◆ Task to carry out ◆
Repeat the part of the records that opens at their start and closes with the line containing "Task: Open the terms of use link", keeping both ends. Leave the pictures out of your answer.

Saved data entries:
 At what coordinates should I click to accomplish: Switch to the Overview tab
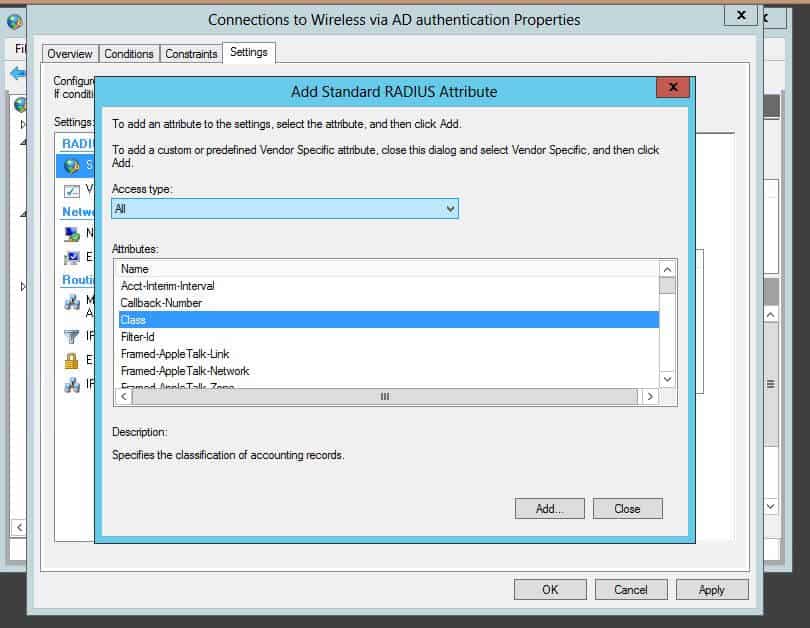(70, 53)
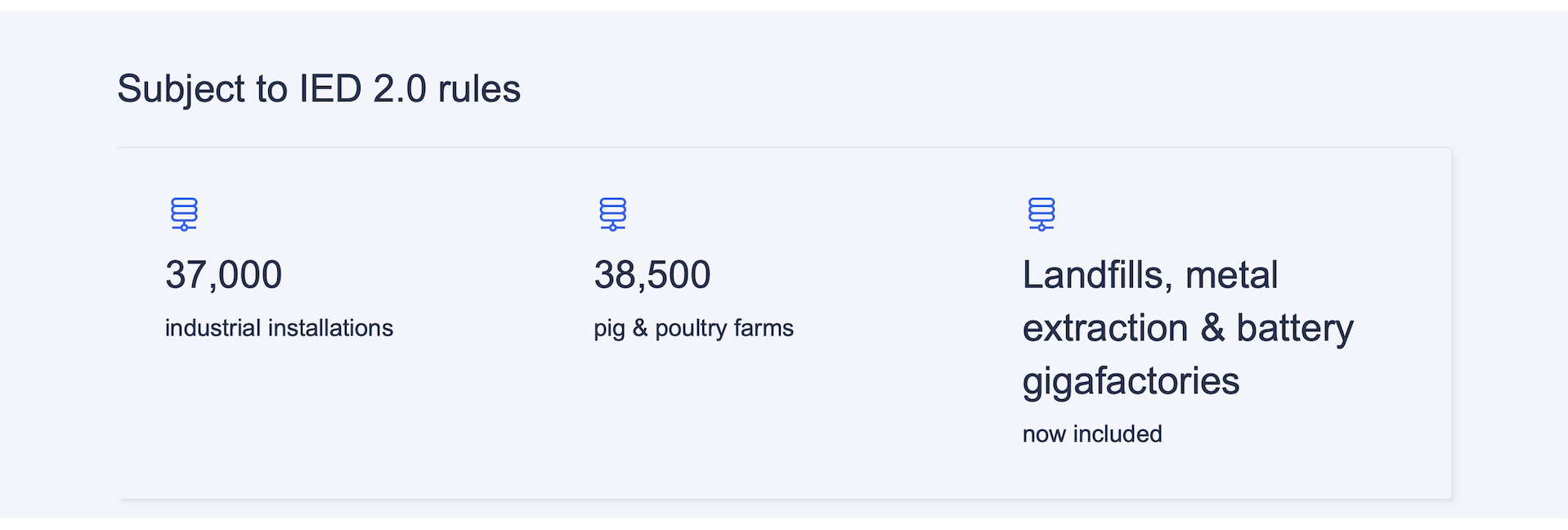Image resolution: width=1568 pixels, height=530 pixels.
Task: Click the "industrial installations" label
Action: pos(279,328)
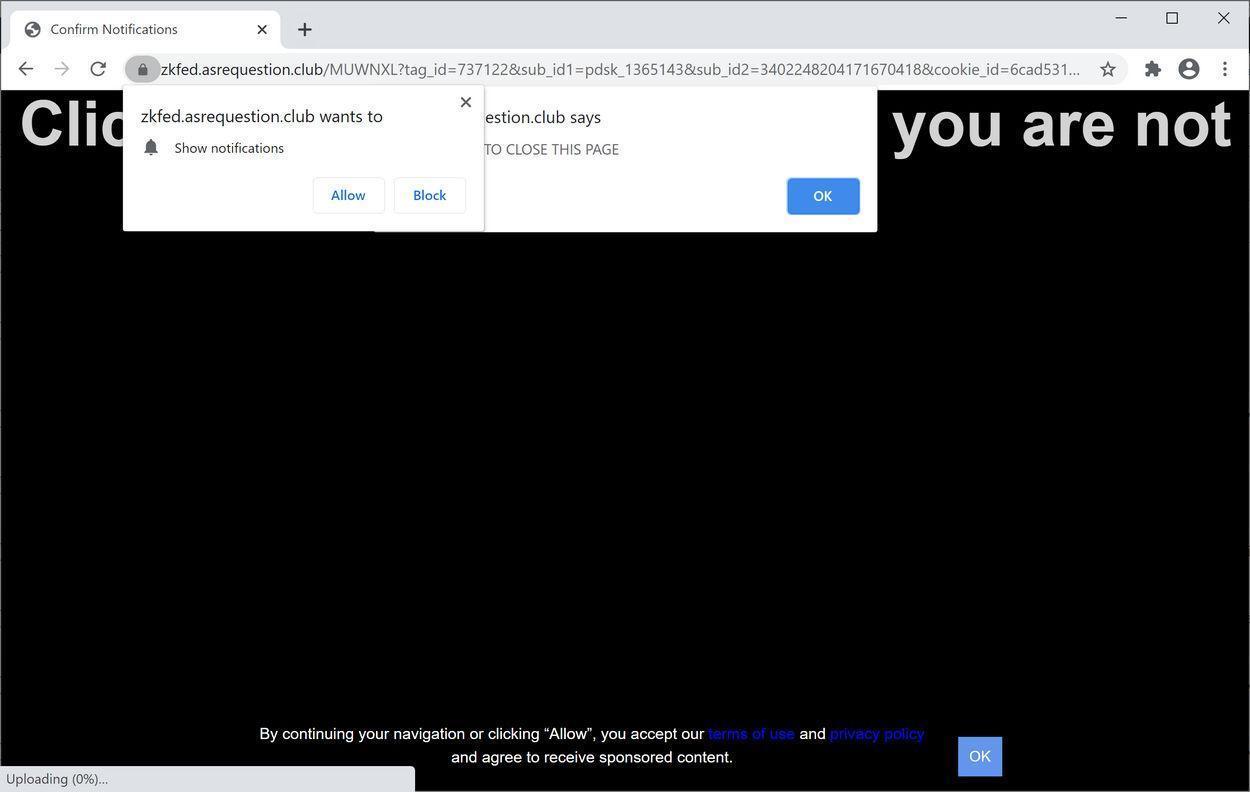The height and width of the screenshot is (792, 1250).
Task: Open the terms of use link
Action: 751,733
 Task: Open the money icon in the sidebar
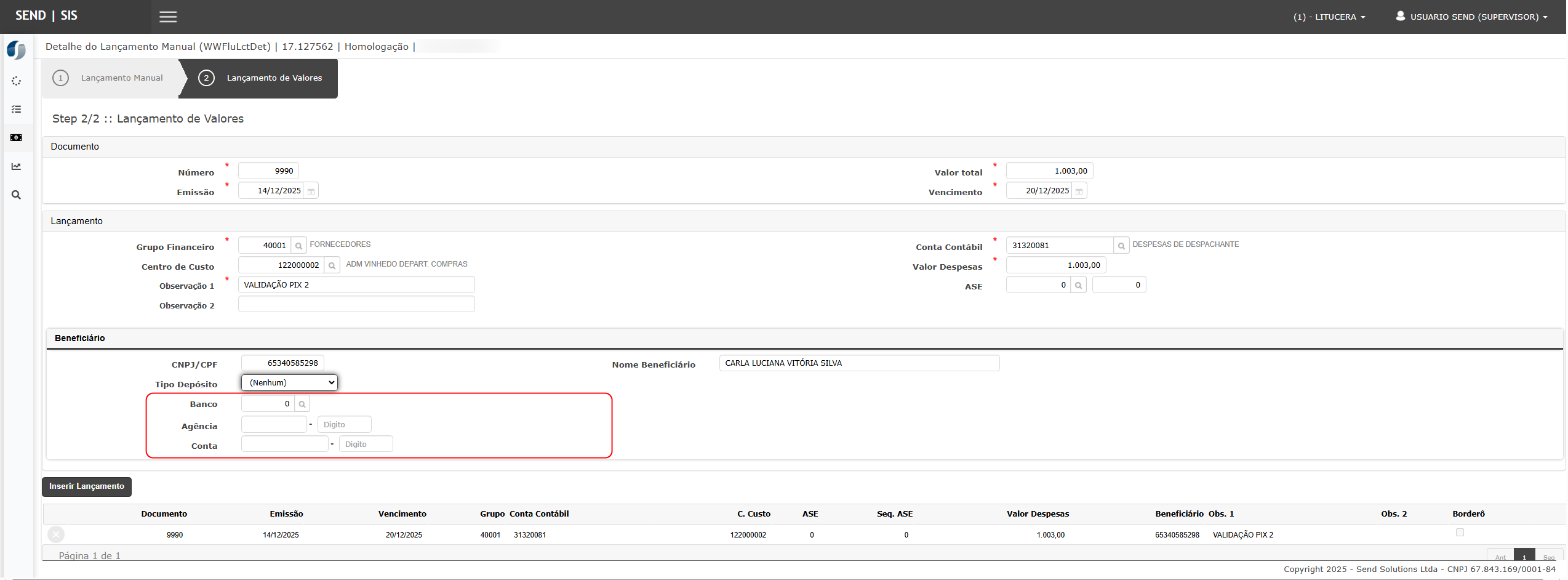pyautogui.click(x=17, y=138)
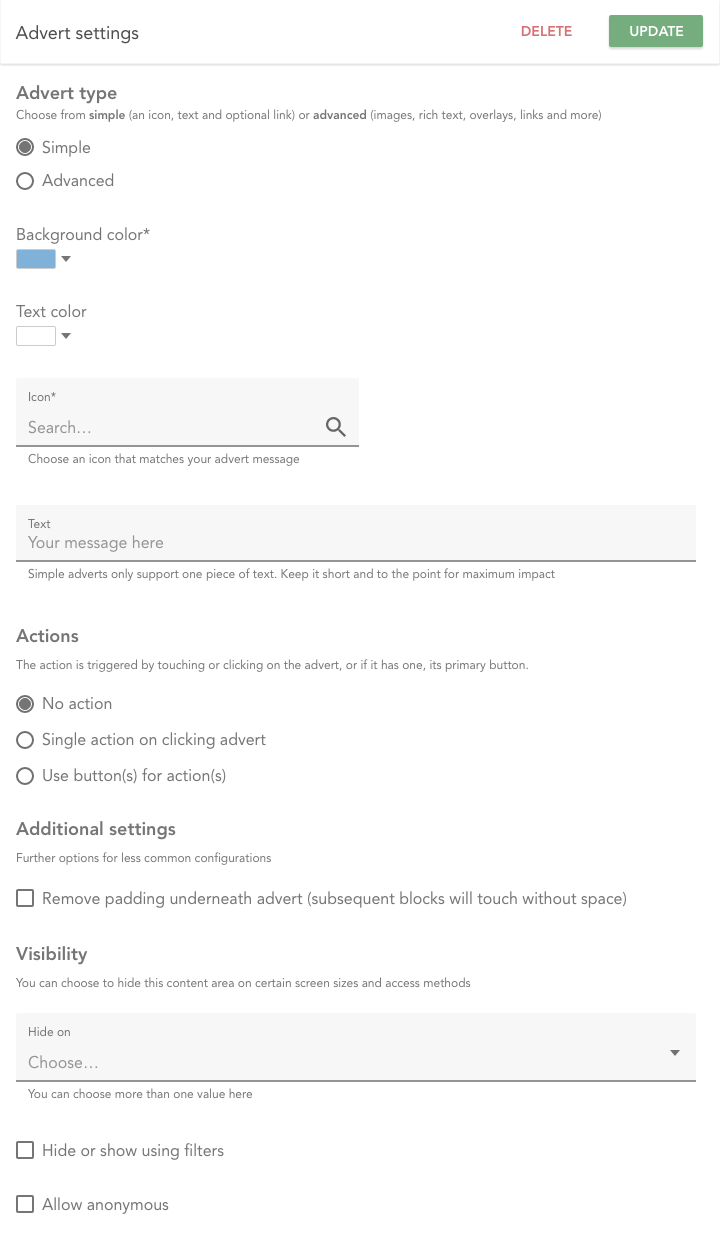The height and width of the screenshot is (1252, 720).
Task: Click the Hide on Choose placeholder text
Action: point(64,1063)
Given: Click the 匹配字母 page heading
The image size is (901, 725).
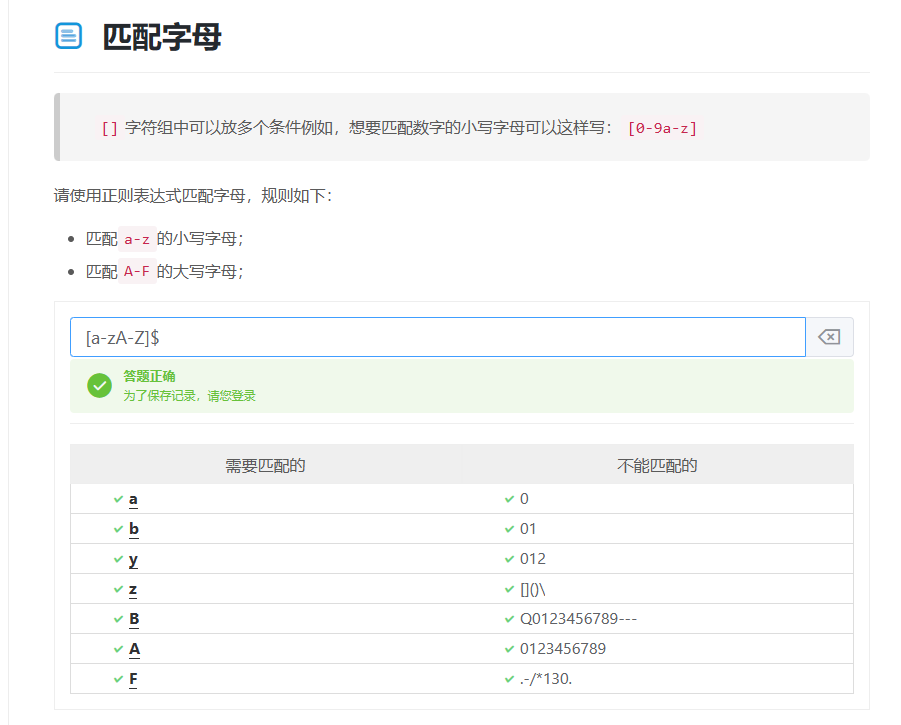Looking at the screenshot, I should coord(162,37).
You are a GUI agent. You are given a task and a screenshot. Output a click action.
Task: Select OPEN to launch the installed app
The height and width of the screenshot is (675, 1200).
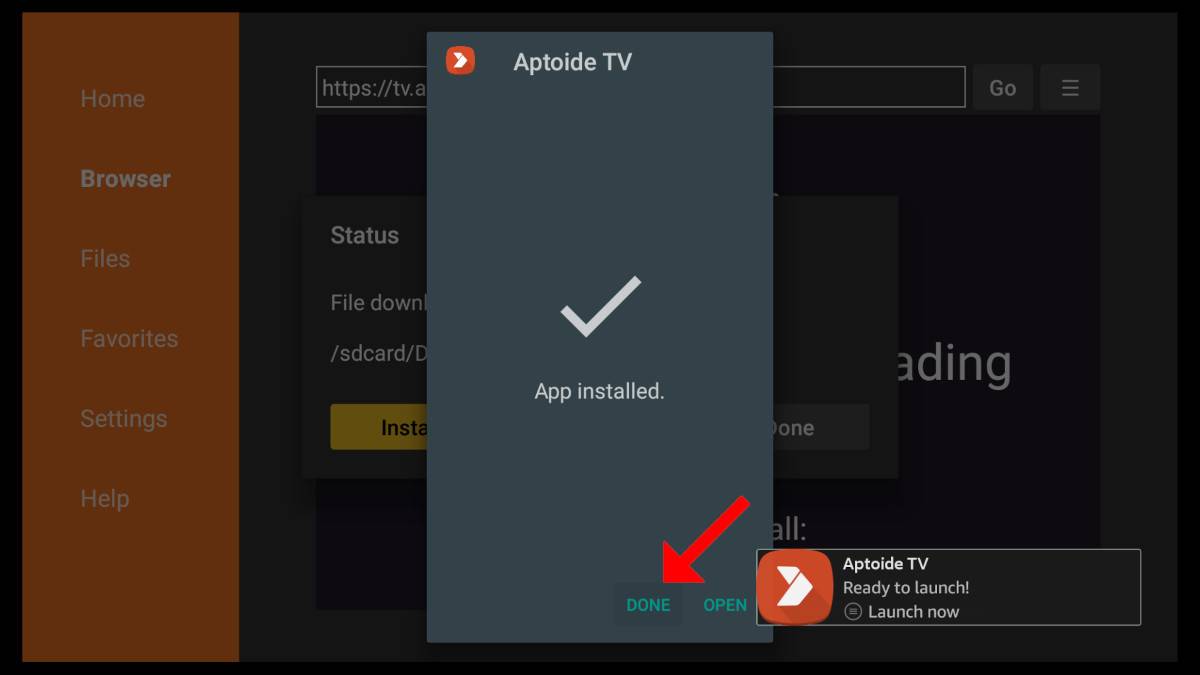[725, 605]
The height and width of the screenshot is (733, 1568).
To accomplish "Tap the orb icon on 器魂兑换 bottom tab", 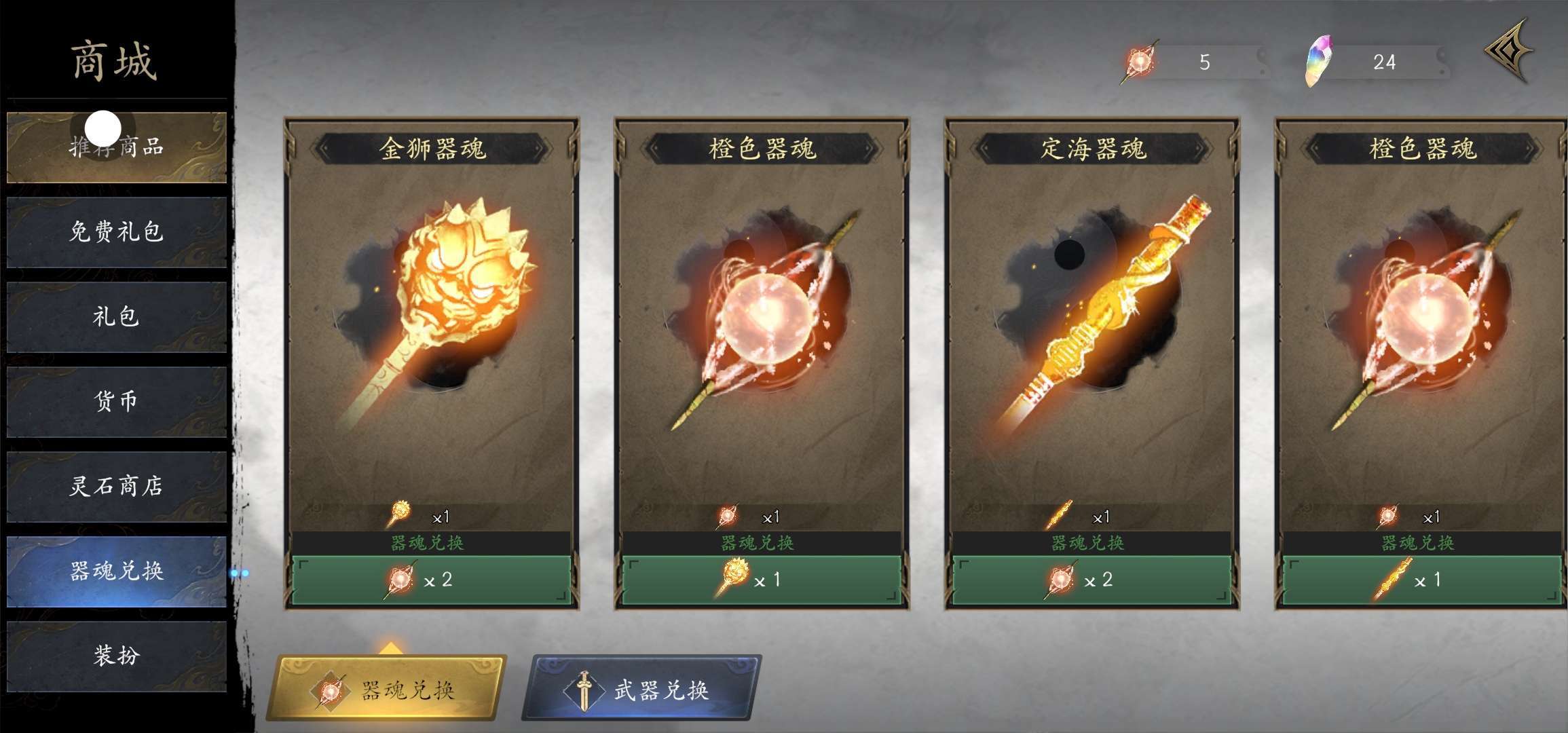I will tap(331, 692).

◆ Answer to the exercise ◆
 At what coordinates should I click to accomplish: Switch to the Overview tab
(70, 53)
Image resolution: width=1568 pixels, height=530 pixels.
Task: Click the "industrial installations" label
Action: pos(279,328)
The height and width of the screenshot is (792, 1250).
Task: Open the terms of use link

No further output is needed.